Первым выпуском серии в 1983 году был труд Поля Вейна «Верили ли греки своим мифам?». В конце тома дан список книг, готовившихся к публикации. Их две: «Королева и Грааль» Шарля Мела и «Управление собой и другими» Мишеля Фуко[490].

* * *

Все, кто общался с Фуко в начале восьмидесятых годов, вспоминают, что в разговорах он то и дело возвращался к издательским проблемам. Его преследовали мысли об условиях работы интеллектуалов и о ситуации с наукой. Фуко также много думал о том, какую роль играют газеты в распространении идей и особенно во всеобщем смешении ценностей. «На скорую руку сделанные работы, в которых рассказывается бог знает что об истории мира со времен его образования, — заявил он в одном из интервью, — или же при помощи лозунгов и общих фраз излагается история нового времени, приравнены к серьезным и строгим исследованиям. Или, что еще хуже: эти книги, выставленные на витрине на самом видном месте, оттесняют другие, понемногу отнимая у прочих саму возможность увидеть свет»[491].
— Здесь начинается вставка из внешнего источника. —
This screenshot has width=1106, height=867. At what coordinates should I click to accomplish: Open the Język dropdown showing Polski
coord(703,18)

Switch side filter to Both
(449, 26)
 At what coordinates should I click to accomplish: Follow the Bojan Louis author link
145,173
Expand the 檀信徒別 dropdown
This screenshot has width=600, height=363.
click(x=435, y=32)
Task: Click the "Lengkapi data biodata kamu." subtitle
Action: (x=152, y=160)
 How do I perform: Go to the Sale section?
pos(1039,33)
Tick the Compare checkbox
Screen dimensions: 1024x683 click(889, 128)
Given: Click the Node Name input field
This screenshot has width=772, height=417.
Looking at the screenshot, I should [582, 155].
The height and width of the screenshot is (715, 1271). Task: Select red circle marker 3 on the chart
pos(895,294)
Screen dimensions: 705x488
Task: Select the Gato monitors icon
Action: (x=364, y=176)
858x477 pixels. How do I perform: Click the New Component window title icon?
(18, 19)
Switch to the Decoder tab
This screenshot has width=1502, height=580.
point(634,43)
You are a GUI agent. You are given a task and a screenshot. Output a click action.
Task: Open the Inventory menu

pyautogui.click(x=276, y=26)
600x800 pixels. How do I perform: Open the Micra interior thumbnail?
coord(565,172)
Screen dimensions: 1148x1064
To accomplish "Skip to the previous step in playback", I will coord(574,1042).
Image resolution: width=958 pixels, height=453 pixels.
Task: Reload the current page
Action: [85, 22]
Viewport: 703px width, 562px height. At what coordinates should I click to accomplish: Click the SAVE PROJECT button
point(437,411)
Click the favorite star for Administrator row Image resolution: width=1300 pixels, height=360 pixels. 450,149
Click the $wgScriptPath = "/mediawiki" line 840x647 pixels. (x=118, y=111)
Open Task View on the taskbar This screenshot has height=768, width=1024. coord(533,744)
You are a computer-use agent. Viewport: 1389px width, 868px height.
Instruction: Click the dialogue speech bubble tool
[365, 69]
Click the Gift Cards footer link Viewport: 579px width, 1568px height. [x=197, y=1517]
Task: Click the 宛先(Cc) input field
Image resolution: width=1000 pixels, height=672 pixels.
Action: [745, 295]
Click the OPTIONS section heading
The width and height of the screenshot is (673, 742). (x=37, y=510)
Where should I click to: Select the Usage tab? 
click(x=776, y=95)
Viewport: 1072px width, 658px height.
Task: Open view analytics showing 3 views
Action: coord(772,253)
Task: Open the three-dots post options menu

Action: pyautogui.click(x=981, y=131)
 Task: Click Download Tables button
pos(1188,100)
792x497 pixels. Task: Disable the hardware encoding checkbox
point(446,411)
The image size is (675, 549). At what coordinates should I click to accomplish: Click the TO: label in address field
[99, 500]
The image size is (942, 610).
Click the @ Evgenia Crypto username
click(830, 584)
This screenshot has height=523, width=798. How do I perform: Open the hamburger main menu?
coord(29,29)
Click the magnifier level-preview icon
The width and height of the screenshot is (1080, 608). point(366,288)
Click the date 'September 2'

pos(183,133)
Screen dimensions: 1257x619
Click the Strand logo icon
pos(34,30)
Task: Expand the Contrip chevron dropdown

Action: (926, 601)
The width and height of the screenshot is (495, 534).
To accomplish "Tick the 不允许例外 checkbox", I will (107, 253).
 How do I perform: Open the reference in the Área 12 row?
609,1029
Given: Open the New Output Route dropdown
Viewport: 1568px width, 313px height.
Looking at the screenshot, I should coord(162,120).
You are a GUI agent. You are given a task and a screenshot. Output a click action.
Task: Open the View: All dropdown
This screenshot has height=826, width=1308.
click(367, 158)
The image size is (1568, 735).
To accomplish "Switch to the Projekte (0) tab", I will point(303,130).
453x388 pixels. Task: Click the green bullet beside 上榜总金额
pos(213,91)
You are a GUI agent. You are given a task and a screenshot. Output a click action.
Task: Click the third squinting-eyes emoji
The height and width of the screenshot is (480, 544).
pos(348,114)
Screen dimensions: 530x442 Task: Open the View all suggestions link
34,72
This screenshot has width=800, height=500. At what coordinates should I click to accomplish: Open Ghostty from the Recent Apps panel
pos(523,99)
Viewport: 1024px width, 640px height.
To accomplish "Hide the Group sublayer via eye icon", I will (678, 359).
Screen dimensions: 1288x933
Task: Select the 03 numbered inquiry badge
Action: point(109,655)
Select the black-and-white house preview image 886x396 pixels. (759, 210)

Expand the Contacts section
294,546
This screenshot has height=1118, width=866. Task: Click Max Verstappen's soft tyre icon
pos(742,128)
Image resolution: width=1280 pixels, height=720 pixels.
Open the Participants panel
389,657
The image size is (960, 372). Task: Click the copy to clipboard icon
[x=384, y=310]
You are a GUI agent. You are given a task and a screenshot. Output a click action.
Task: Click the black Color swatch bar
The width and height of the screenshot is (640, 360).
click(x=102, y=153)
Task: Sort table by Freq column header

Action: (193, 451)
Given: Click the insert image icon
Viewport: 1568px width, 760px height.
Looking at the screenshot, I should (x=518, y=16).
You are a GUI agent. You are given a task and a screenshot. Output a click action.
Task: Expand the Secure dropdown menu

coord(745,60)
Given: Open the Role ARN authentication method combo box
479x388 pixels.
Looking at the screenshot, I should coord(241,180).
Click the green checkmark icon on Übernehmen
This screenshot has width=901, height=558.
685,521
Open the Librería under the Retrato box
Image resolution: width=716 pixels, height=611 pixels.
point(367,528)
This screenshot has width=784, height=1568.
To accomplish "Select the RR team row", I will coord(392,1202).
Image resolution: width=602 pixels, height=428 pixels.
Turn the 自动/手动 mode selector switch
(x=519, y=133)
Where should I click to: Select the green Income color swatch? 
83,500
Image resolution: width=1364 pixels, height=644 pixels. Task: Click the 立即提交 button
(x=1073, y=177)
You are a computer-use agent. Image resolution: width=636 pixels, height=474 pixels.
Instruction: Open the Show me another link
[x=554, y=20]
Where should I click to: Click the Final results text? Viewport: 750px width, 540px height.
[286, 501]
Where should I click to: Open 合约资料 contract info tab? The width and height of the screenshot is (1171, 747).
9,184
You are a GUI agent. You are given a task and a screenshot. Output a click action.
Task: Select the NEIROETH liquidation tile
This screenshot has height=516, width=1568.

Особенно Мишель Фуко был удручен упадком критики:

«Нигде больше не осталось места для обмена мнениями, для дискуссий, отпала возможность острых дебатов. Возьмем, к примеру, журналы. В них царит либо клановость, либо вялый эклектизм. Забыта роль критики. В пятидесятые годы критика была в почете. Прочесть книгу, рассказать о книге — это было занятие, которому предавались ради, так сказать, собственных интересов: чтобы извлечь что-то для себя, чтобы изменить что-то в себе. Хорошо написать о книге, которая не понравилась, или попытаться дистанцироваться от книги, которая полюбилась, — благодаря этим усилиям нечто переходило из текста в текст, из книги в книгу, из исследования в статью. Французская мысль пятидесятых годов многим обязана Бланшо и Барту. Но критика, по-видимому, забыла об этой своей функции, приняв на себя политикоюридические функции: донести на политического врага, „судить и осудить“ или же „судить и увенчать лаврами“. Это самые жалкие и неинтересные роли из всех возможных. Я никого не обвиняю. Я слишком хорошо знаю, что реакции индивидов тесно связаны с механизмами институций, чтобы позволить себе указать: „Вот кто виноват!“ Но для меня стало очевидным, что сегодня не существует того типа публикаций, который мог бы взять на себя функцию настоящей критики».

Какое лекарство можно предложить? «Тут многое замешано, — отвечает Фуко в том же интервью. — Нужно опять вернуться к размышлениям о том, чем может быть университет или, по крайней мере, та часть университета, которую я лучше знаю: филология, гуманитарные науки, философия и т. д. Работа, которая там ведется на протяжении последних двадцати лет, очень важна. Нельзя допустить ее выхолащивания. Во-вторых, нужно опять вернуться к размышлениям об университетских ученых изданиях. В-третьих, нужно работать над созданием центров, которые занимались бы научными публикациями, журналами, брошюрами»[492]. По ходу дела Фуко изобличает абсурдность современной университетской системы, построенной на конкурсной основе: «Университет увяз в школьных упражнениях, часто нелепых или устаревших. Если присмотреться к тому, чем занят кандидат, готовящийся к экзамену на агреже по философии, становится грустно. Это совершенно бессмысленные труды, не имеющие никакого отношения к тому, что представляет собой исследовательская работа. Я знаю многих студентов, которых вполне можно было бы научить издавать тексты, готовить комментированные издания, переводить книги зарубежных исследователей, писать рецензии на иностранные и французские труды… Иначе говоря, делать работу, которая была бы полезна и им и другим». Под конец Фуко признается:

«Знаете, о чем я мечтаю? Создать научное издательство. Я отчаянно ищу возможности знакомить аудиторию с исследованием в его развитии, в поиске. Это было бы место, где наука могла бы предстать во всей своей гипотетичности и изменчивости»[493].